Молодого агронома с высшим сельскохозяйственным образованием всем этим не удивишь. На отцовские восклицания он чаще всего отвечал одним и тем же словом: "Подумаешь!" Но для отца, который начал "танцевать от печки", то есть от сохи и плуга, от вола и нужды беспросветной, техническая революция на родной ниве казалась фантастической. И это произошло за несколько последних десятилетий, а в течение веков примитивнейшая соха была тут полновластной хозяйкой и, казалось, останется ею навсегда.
Шли годы, десятилетия, столетия, а перед бесконечно усталыми глазами пахаря маячили все те же поручни, те же сошники, те же клинья сохи с отвалом. А тут за каких-нибудь двадцать лет колесный "Универсал" превратился в реликвию, в музейную редкость и вознесен на цементный пьедестал в окраинной части села. И все это прошло на глазах отца. Не кто другой, как он приделывал деревянную опору к колесам, чтобы трактор не проваливался в жирном прилесном черноземе. И он же, отец, вместе с другими поднимал этот трактор на цементно-бетонную площадку при въезде в Кукоару. Вот какой путь проделал отец, и это с его-то осторожно-недоверчивым взглядом на вещи!
Бывало, не купит у гончара глиняного горшка, пока не обстучит его пальцем со всех сторон. Точно так же, только еще с большей придирчивостью, "обстукивал" он то, что составляло основу жизни. Обстукивал и осматривал со всех сторон: нет ли в ней невидимого поверхностному взгляду изъянца, нет ли трещины.

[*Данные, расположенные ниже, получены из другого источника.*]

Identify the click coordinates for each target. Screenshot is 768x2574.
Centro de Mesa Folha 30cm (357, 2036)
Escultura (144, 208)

Прошло немало времени и таких приглядок, прежде чем отец, повторяю, доверился всецело технике.
Теперь в селе было больше трактористов и шоферов, чем тракторов и автомашин. А было время, когда отец с трудом уговаривал сельских парней, чтобы они пошли учиться на курсы трактористов, шоферов и комбайнеров. Сейчас совершенно иная картина: механизаторы околачиваются у дверей директора совхоза, чтобы тот посадил их на какую-нибудь машину. Им все равно: трактор, грузовик, комбайн, потому что одинаково могут управлять и тем, и другим, и третьим. Конечно, всем хотелось бы заполучить новенькую машину, но для этого ты должен быть образцовым специалистом-механизатором. Самое большое наказание — это когда за какую-нибудь промашку тебя заставят сдать машину.

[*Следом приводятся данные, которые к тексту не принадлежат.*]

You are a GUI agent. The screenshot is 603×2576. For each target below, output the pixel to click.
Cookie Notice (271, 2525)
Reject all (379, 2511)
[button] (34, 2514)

Все это прекрасно, думал отец. Но было много и такого, что ему не нравилось. Взять хотя бы дорожное дело. В Каларашском районе не осталось ни одного колхоза — тут целиком перешли на совхозную систему. А от министерства пока добьешься разрешения на постройку хотя бы одного километра дороги с твердым покрытием, у тебя волосы прорастут сквозь меховую шапку. Не нравилось отцу и то, что от возведения школ, Домов культуры, столовых, гостиниц, бань, детских садиков, от строительства всех сооружений социально-культурного назначения совхоз устранялся. Пусть, мол, бегает и выхлопатывает фонды председатель сельсовета, а мне, директору совхоза, не положено. Рассуждая так, он словно бы забывает, что в поисках этой культуры и удобств сельская молодежь оставляет землю и устремляется в город, а для совхоза превращается в сезонников: пришли, посеяли, убрали и — до свиданья!

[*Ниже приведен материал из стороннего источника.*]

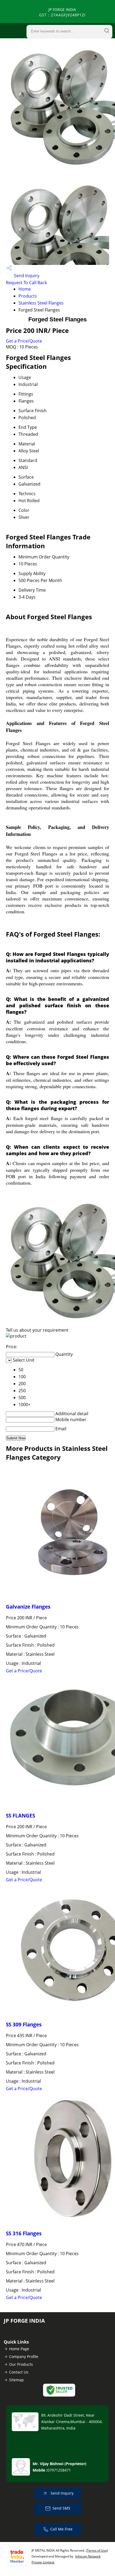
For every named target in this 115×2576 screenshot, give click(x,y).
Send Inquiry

По этому вопросу у Никэ с отцом были вечные споры. Сын превыше всего ставил рентабельность. Земля-де такой же цех. Пускай привозят на нее людей откуда угодно, ставят вагончики для временного жилья, как делают на стройках, лишь бы вырастили богатый урожай. Он, Никэ, за агрогорода. А пока их нет, надо привозить рабочую силу из городов. Пусть они сеют, обрабатывают поля, собирают урожай и уезжают в город, где к их услугам все удобства. Там и музыкальная школа, и театр, и хорошее медицинское обслуживание.
— А в нашем медпункте тебе и больной зуб не вырвут: нет специалиста-стоматолога!
— Постой, Никэ… Не горячись. Сперва подумай хорошенько, а то вместе с зубом ты вырвешь человека из земли!.. Горе нам будет, сынок, если оборвем связь людей с матушкой-землей! Любовь к труду у сеятеля, Никэ, держится не на одном "давай, давай!". И вашими лекциями, увещеваниями ее не привьешь человеку… У крестьян она пустила корни глубоко в землю, любовь эта… Ты, Никэ, похож на ласкового хитрого ягненка, который сосет сразу двух маток.
Тут тебя кормит твоя мать. Потом ты садишься на мотоцикл — и через пять минут тебя будет кормить твоя жена ненаглядная. Огород твой сторожит мош Петра-ке. Он же охраняет и твой дом, чтобы кто-нибудь не унес ваши ковры.